How I Write When It's 20 Degrees Outside
Anton Chekhov wrote that the weather is a chastisement from God. You have to wonder just what the fuck Chicago did wrong. Lest we forget the the city's windy not for its you-most-certainly-are-in-KS-strength blustering, but rather for its politicians, that wind metaphorizing its way into the literal and vice versa, the Word and Wrath of God blowing trans-Loop, gerrymandered transit lines and chapped faces frozen alike, the circumstances of production and object themselves spooning away in some frozen chrysalis. Sin and chastisement all, I'd crucify the tablet smashers myself, if only I didn't have to make the 40 minute (rather than year) wander down to city hall. We idolators take the brunt anyways, but it's just not commensurate punishment.
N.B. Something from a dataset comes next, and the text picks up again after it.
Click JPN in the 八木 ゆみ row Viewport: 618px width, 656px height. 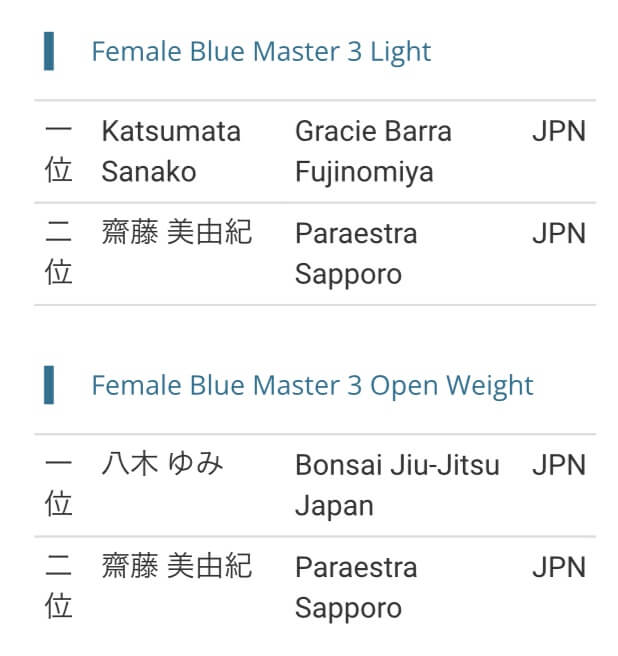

But some other writer said not to ever, ever start with a description of the weather. But also you have to wonder if it can be called weather (that is, if that thing that is outside is the same out there as it is in here) seeping through, as it does, all those bodily thresholds. We're all holes anyways, from orifice to blackhead divits to the asymptotal proximity of electron and nucleus - H20, air, and tiny sparks of electricity, flimsy enough, it would seem, to drift like so much ashy detritus from the burning cherry-tips of fat-cat-chomper thunderheads, dragging until their substance flecks away to us below, and we slip on it and fall on our asses in the middle of a crosswalk. We blow away little by little, suck up our substance by smaller degrees, until dissipation overtakes reification. So the weather wraps your liver up in cold (and let's not forget that cold is a whole lot of nothing-at-all), and you think about that time Jon Anderson offered to rearrange your liver to the solid mental grace. I said thanks but no thanks, and yet he insisted. Jon Anderson, you're not fooling anyone - you don't know how to play tambourine. Now you see me coming from stage-right, about to rage on you! Look scared!